The Kennedy Center, moving closer to chairman Roger L. Stevens' dream of launching a permanent theater company, has been trying to lure Paul Newman and Robert Redford into a revival of Maxwell Anderson and Laurence Stallings' "What Price Glory?"

That's just one of the projects under consideration for a 36-week, six-play season of American plays Stevens hopes to get under way in December, marking the Center's 10th anniversary. Ralph Allen, brought in to oversee the company's inaugural season, confirmed the Newman-Redford overture yesterday, but said leaks about it might make the package harder to put together.

"We're certainly trying to get Robert Redford or Paul Newman -- either or both," said Allene."And neither has said no." But the Kennedy Center hasn't even secured the rights to the play, he added, and nothing about the coming season has been settled definitely. A major Broadway success in 1924, "What Price Glory?" is a wisecracking, violent portrait of American soldiers in World War I. It has been included in almost every anthology of important American plays, but rarely produced in recent years.

Other stars with whom Stevens and Allen have discussed the coming Eisenhower Theater season include Jason Robards, Jean Stapleton, Cicely Tyson, Joanne Woodward and Jack Lemmon. Robards "certainly will do something," said Allen, mentioning a revival of Eugene O'Neill's "The Iceman Cometh" as the leading possibility.

Stars help "earn the confidence of the people," said Allen, co-creator of the Broadway musicial "Sugar Babies," and, before he came to Washington to work with Stevens, artistic director of a theater attached to the University of Tennessee. "But what we want is really fine actors," he said. "If the fine actors happen to be stars, that's all the better for us."

"I think that a lot of important actors will want to do this," he added, pointing out that a 10-week commitment (for rehearsals and performances) could be easier on a movie or TV actor than the several months required to do a play on Broadway. The company will sign some actors to season-long contracts, according to Allen, who said Anthony Zerbe (Ben in the recently departed production of "The Little Foxes") could be one of them. (The casting process will include auditions in Washington as well as New York, said Allen.)

The company's season will include two new plays, and one of them will probably be the oft-discussed "Terra Nova." Ted Talley's dramatization of Robert Falcon Scott's fatal trip to the South Pole. The other will be chosen from a group of four or five to be given tryout productions, with financial help from the Kennedy Center, at various resident theaters throughout the country.

Allen said he is worried about a shortage of parts for women. "We have a lot of women who want to work for us," he said, "and we don't have plays for them."

With the 1981-82 season, the Kennedy Center is trying to break a pattern of decline in its Theater Guild subscription rolls.
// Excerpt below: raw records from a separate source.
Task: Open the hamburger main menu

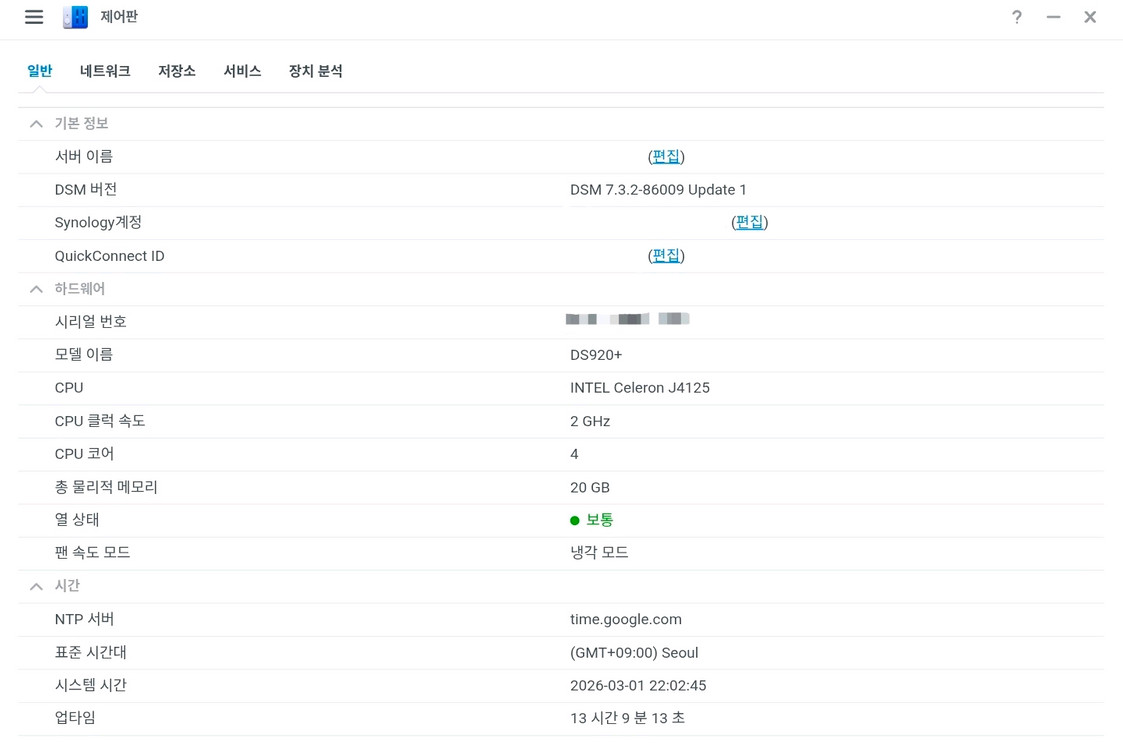Action: (x=33, y=16)
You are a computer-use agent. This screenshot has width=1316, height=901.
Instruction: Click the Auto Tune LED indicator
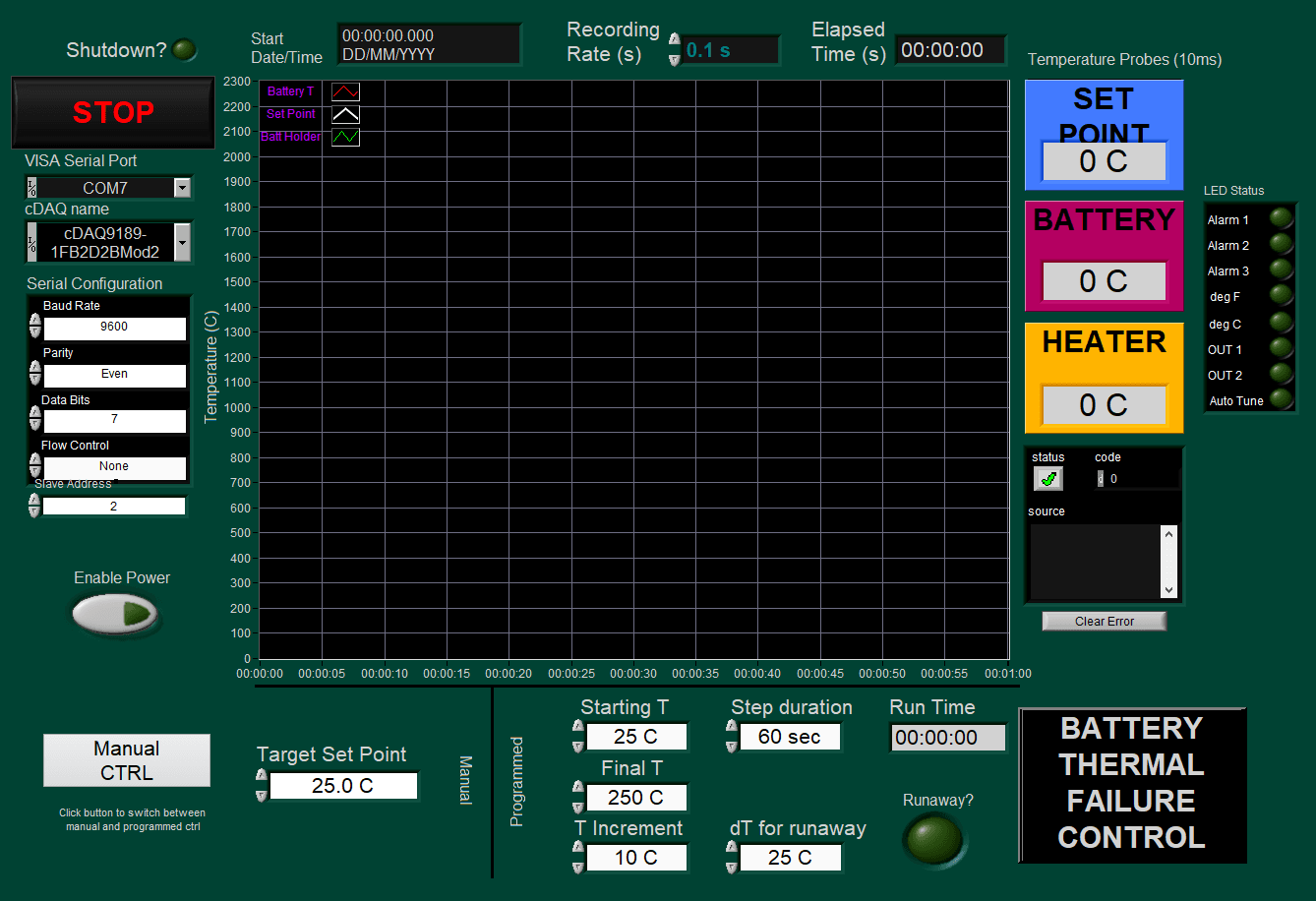coord(1281,399)
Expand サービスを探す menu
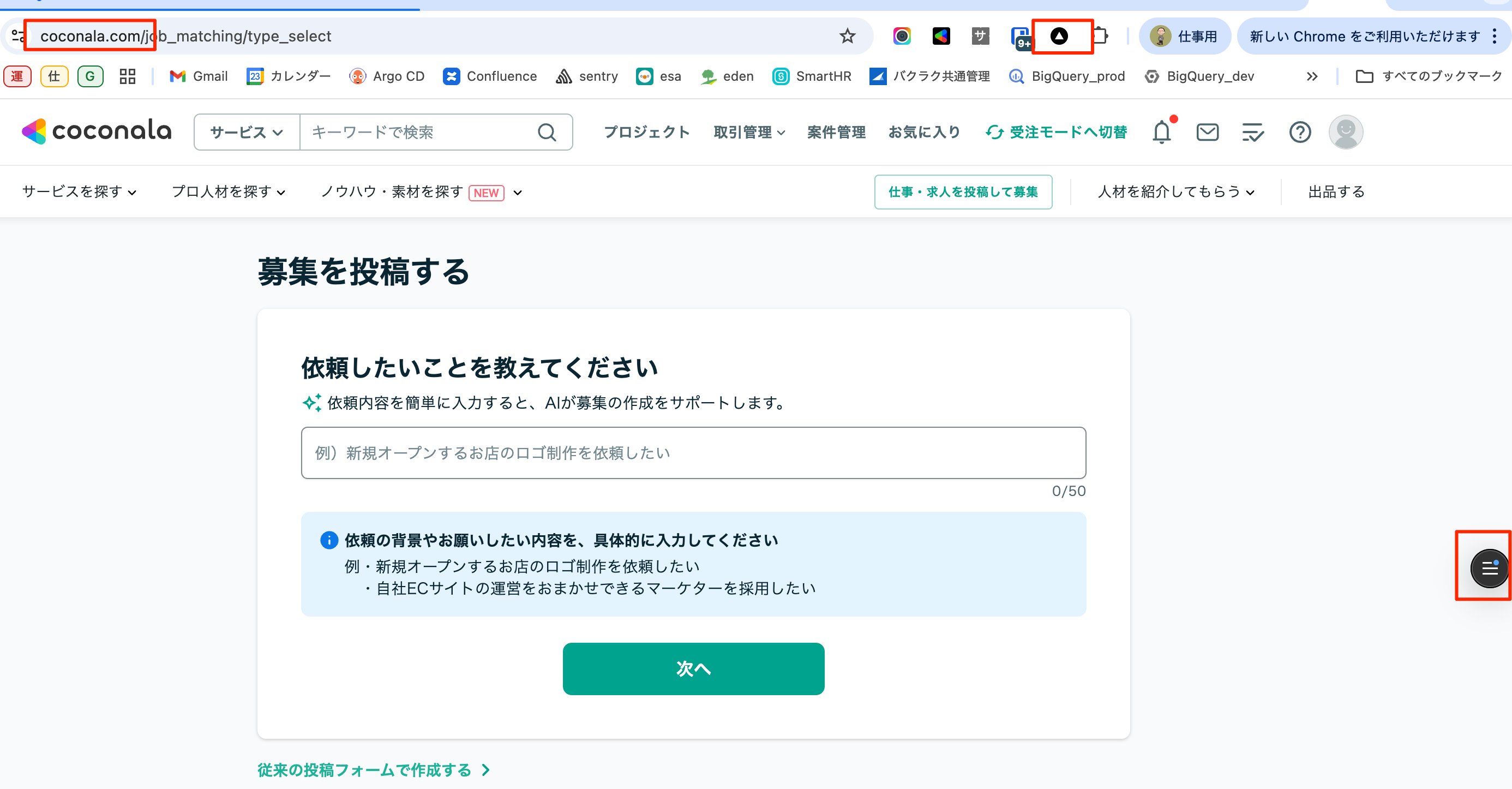Viewport: 1512px width, 789px height. click(79, 192)

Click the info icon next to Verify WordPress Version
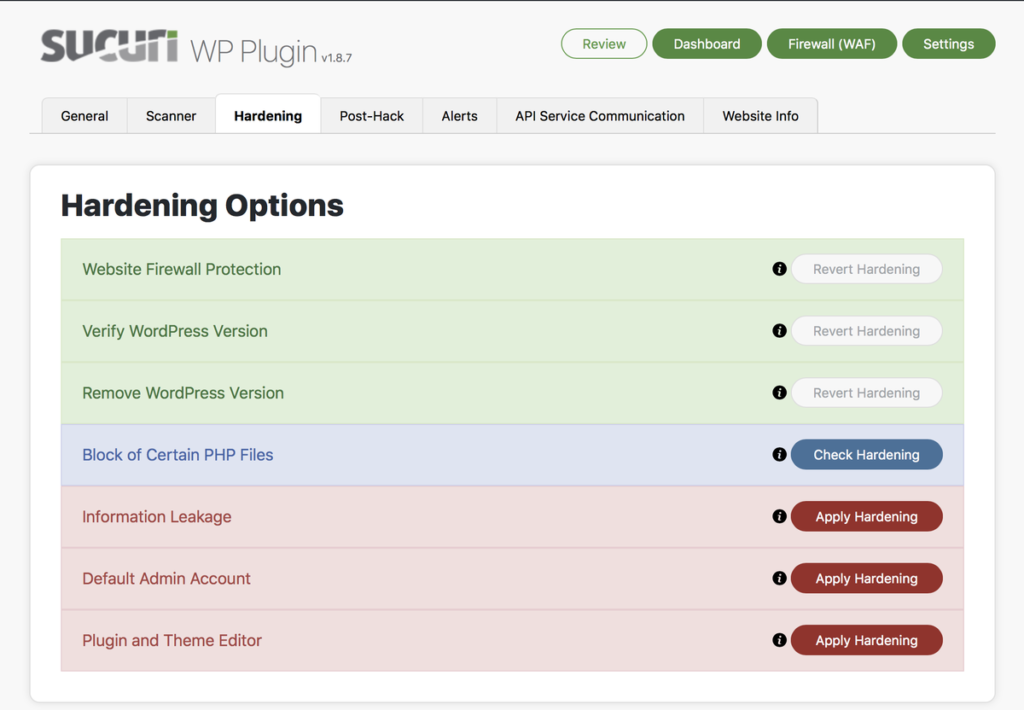tap(779, 330)
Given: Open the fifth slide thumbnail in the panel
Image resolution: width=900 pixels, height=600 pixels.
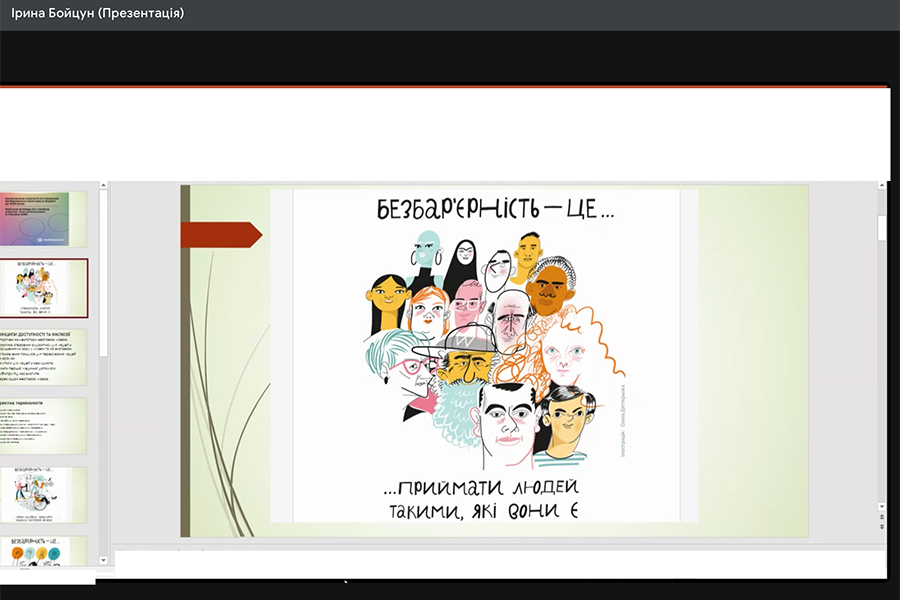Looking at the screenshot, I should pyautogui.click(x=43, y=495).
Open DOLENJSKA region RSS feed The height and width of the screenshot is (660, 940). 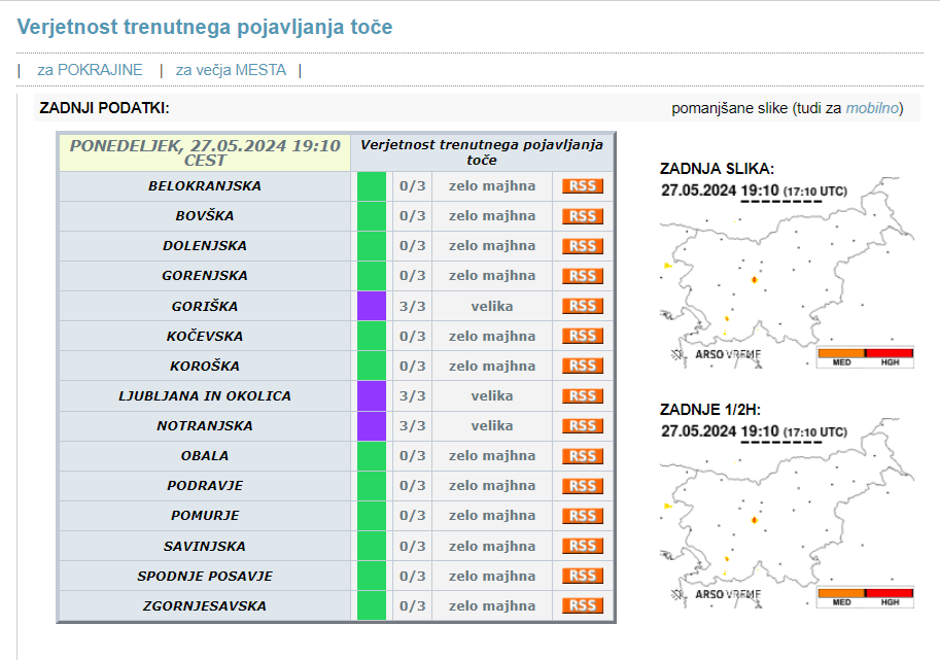(x=582, y=245)
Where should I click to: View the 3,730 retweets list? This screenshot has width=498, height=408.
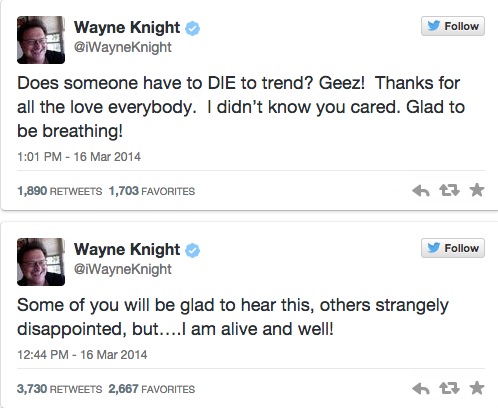coord(59,389)
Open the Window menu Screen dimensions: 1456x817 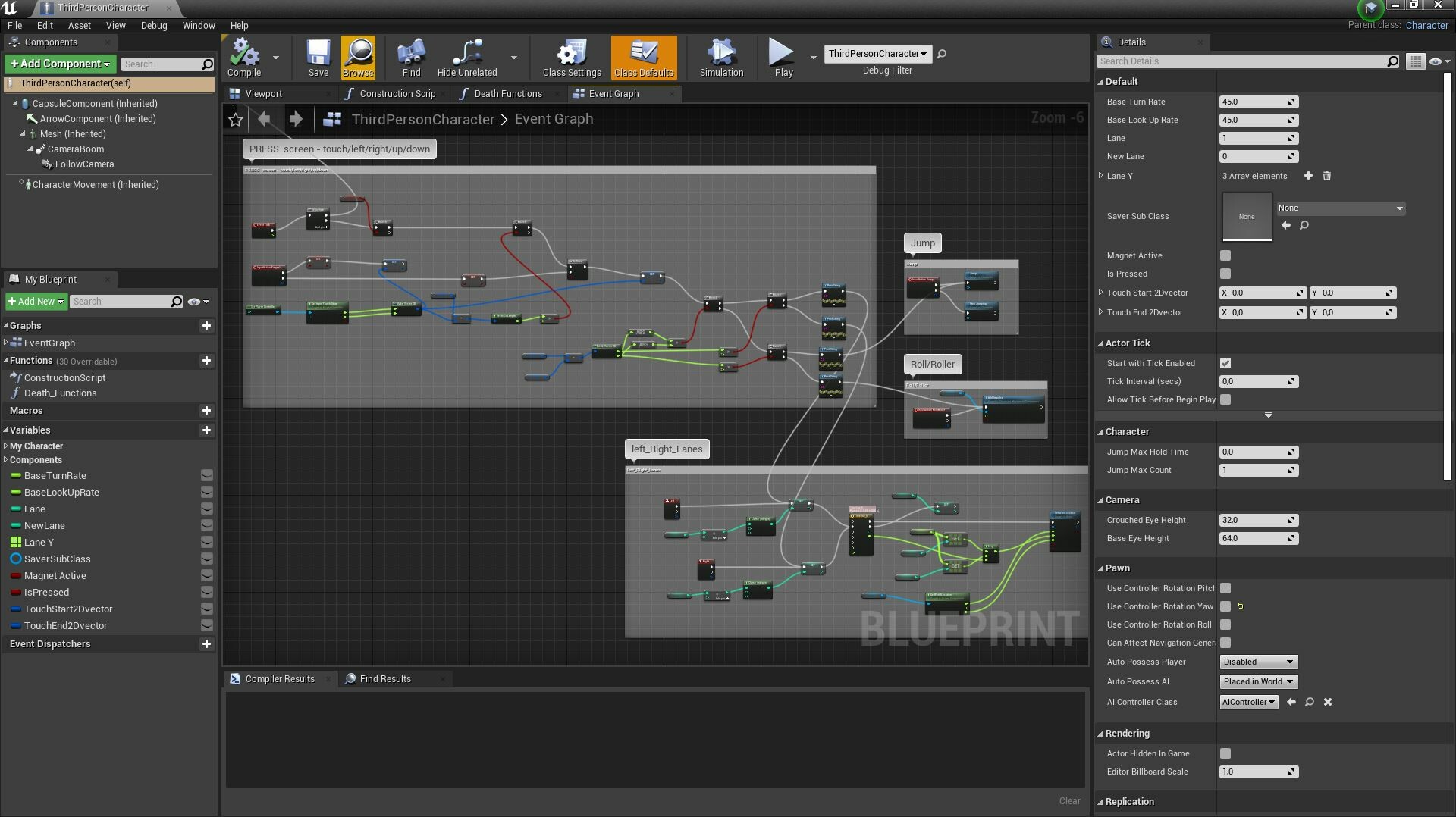click(198, 25)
Subscriptions dropped nearly 2,000 this season to about 11,500. The season has been split into two parts for subscription purposes, and so far the Center has sent out circulars advertising only season of four booked-in productions to precede the permanent company's hoped-for arrival in December. (But subscribers to this scaled-down season will be given the first shot at tickets for the company's season, according to the circular.)

The four attractions will be Ernest Thompson's "West Side Waltz," with Katharine Hepburn and Dorothy Loudon as energetic spinsters who play the piano and violin respectively; Ronald Harwood's London hit "The Dresser," with Tom Courtenay and the producers hope, Richard Burton in Tom Jones/Harvey Schmidt musical "Colette," with Diana Rigg making her singing debut; and "Kingdoms," a new play by American Edward Sheehan about Napoleon Bonaparte's kidnapping of Pope Pius VII. Roy Dotrice has agreed to do "Kingdoms," and Edward Woodward (who plays the title role in the m ovie "Breaker Morant") is a strong possibility.

"West Side Waltz," sold out a 26-week run on the West Coast a few months ago, and "The Dresser" was voted the best play of the season by the London drama critics.